Arrest warrant against Putin: plea for regime change

Arrest warrant against Putin: plea for regime change


With the Hague tribunal’s arrest warrant, Putin has become a pariah in democracies. Peace will only be possible when Putin is no longer in power.

Vladimir Putin in a winter coat on his trip to occupied Crimea

Must be careful where he travels in the future if he doesn’t want to go to court: Vladimir Putin Photo: Russian TV/via ap

An international arrest warrant for Vladimir Putin – this decision by the International Criminal Court gives an unexpected turn to efforts to end Russia’s war in Ukraine. Russia is now a state whose president is no longer socially acceptable. A wanted suspected war criminal can no longer represent his country at eye level.

For those states that respect international law and that have joined the Hague tribunal, or at least respected its decisions – Putin is now a pariah. From now on, almost every trip abroad involves the risk of a one-way ticket. It would not only be legal, but strictly speaking it would be mandatory to detain him at the first opportunity on his travels around the world and ship him to The Hague. Of course, many countries will give a damn and cooperate with Putin as before.

Chinese leader Xi Jinping will be showcasing this in Moscow this Monday. But even countries like China, which fortunately are in the minority, will now consider very carefully before any interaction with Putin whether it is really worth it and whether one is not complicit.

When The Hague 2008 arrest warrant against Sudan’s then military ruler Omar Hassan al-Bashir because of the genocide in Darfur, many heads of state in Africa expressed their solidarity with him against a world judiciary that was perceived as partisan. But they also noticed that any cooperation with Sudan was now overshadowed by the question of how to proceed with the prosecution of war criminals. Sudan only became internationally respectable again after Bashir was overthrown in 2019 – by a coup by the generals in the course of a popular uprising.

No betrayal of Ukraine

Russia, too, will only become respectable again when Putin no longer governs it. The arrest warrant from The Hague is the starting signal for regime change in Moscow in the name of justice. Russia’s way back onto the world stage is now via the extradition of Putin. Anyone who can do that becomes an international hero, no matter how much blood is on their own hands. And vice versa? What if Putin finds enough sympathy around the world to ignore The Hague? That would be fatal for the International Criminal Court.

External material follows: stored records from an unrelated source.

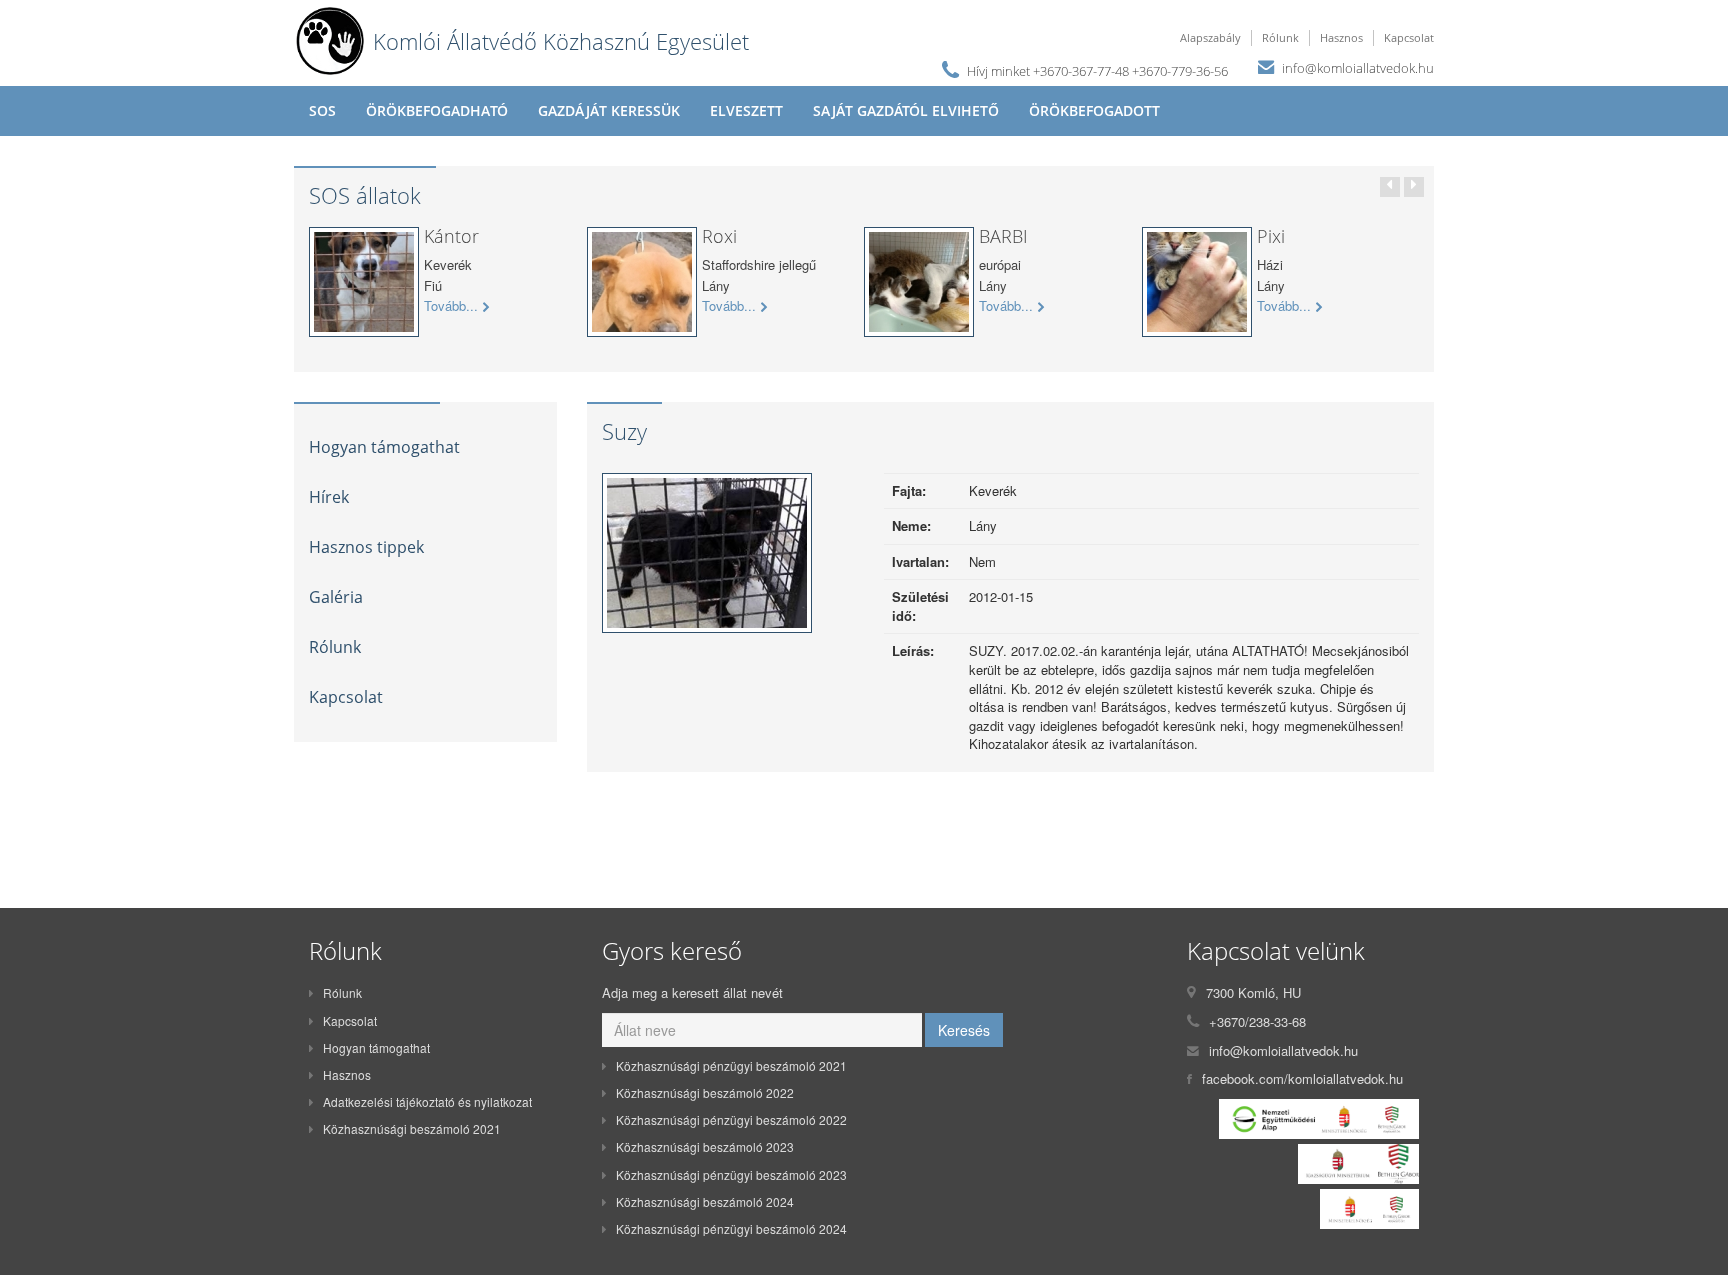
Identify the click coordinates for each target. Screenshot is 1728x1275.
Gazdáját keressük (609, 110)
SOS (322, 110)
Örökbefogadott (1094, 110)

His arrest warrants would be purely symbolic, worth no more than appeals from human rights organizations. Anyone who is looking for a diplomatic solution with Moscow at the expense of Ukraine must bear this in mind. Now it would only work without Putin. Peace with Putin – not just with Russia, but with President Putin – would not only be a betrayal of Ukraine, but also a deathblow for world justice.